▸ **WHAT TO PRODUCE**
For the listing below, output exactly the lines from the line with "You are a computer-use agent." up to and including the line with "Instruction: Tap the Wi-Fi status icon", and no other lines.

▸ **GIVEN ENTRIES**
──────────────────────────────

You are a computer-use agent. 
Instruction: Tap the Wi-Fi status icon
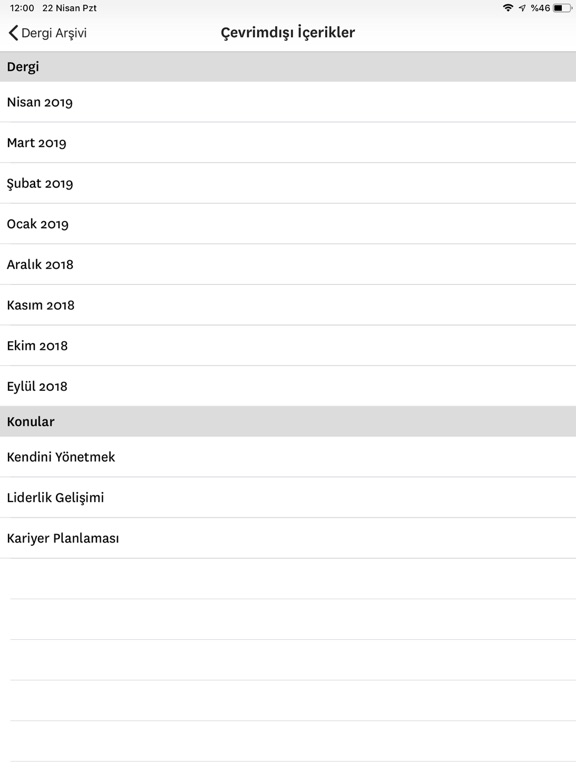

──────────────────────────────

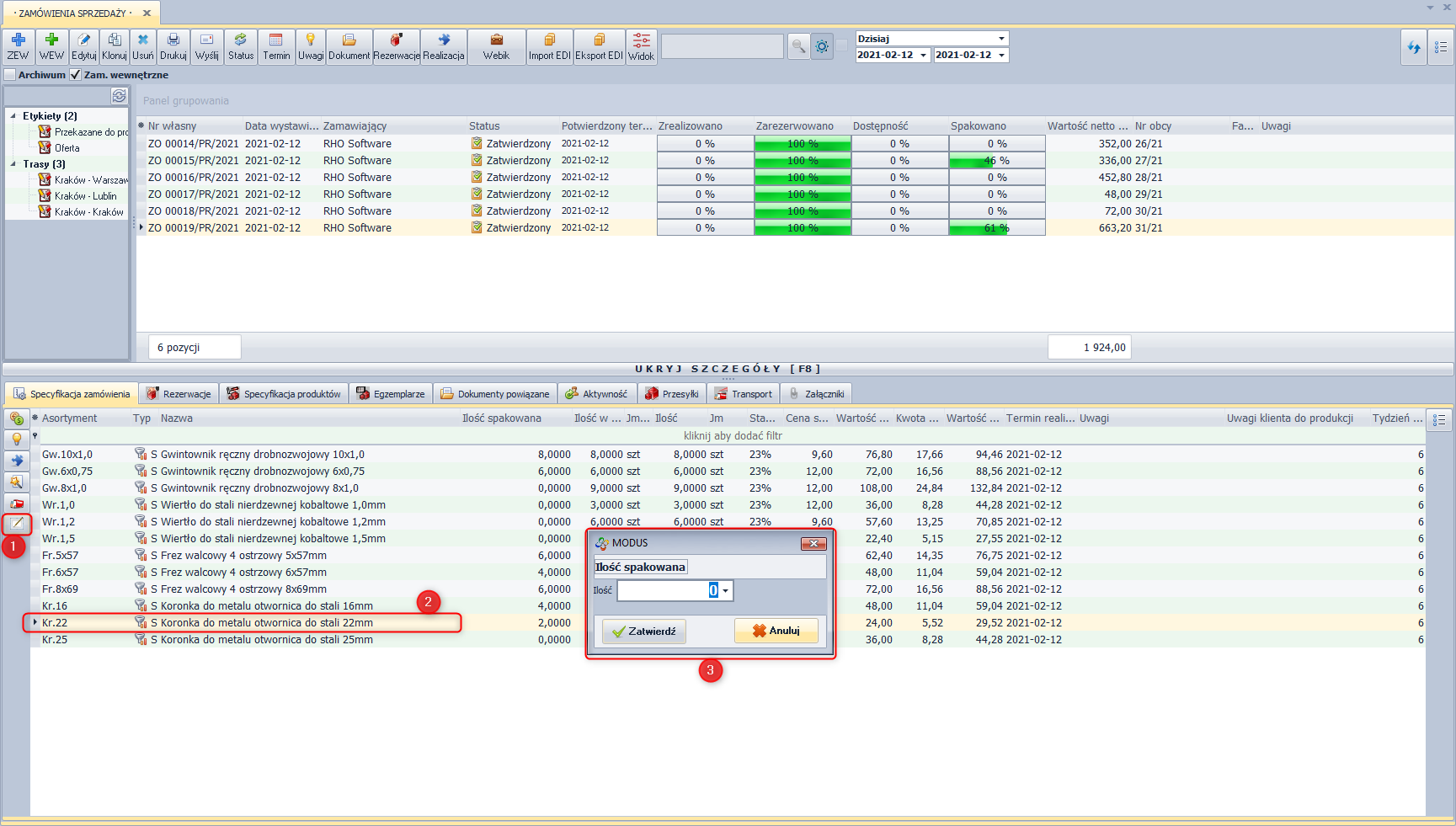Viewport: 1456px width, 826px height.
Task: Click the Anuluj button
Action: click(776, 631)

──────────────────────────────

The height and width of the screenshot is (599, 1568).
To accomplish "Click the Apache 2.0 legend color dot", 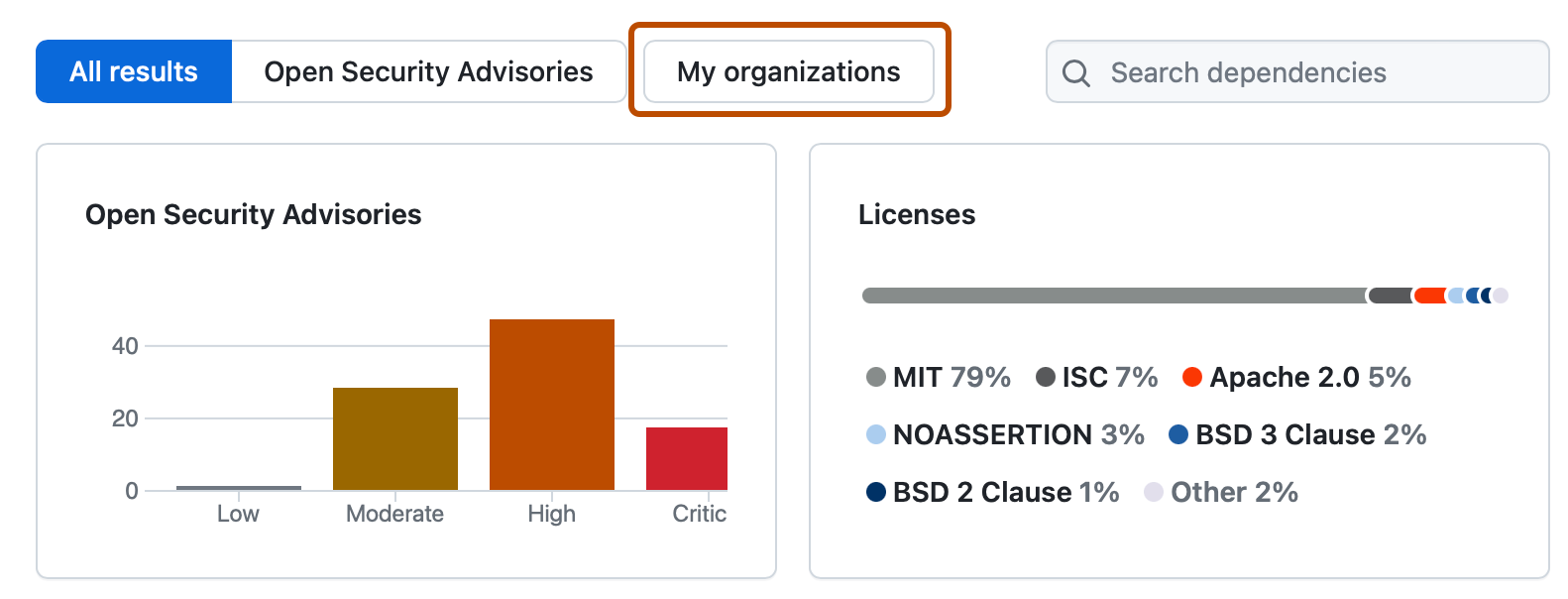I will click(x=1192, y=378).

──────────────────────────────

▸ **EXERCISE RESPONSE**
You are a computer-use agent. 
Instruction: Tap the Wi-Fi status icon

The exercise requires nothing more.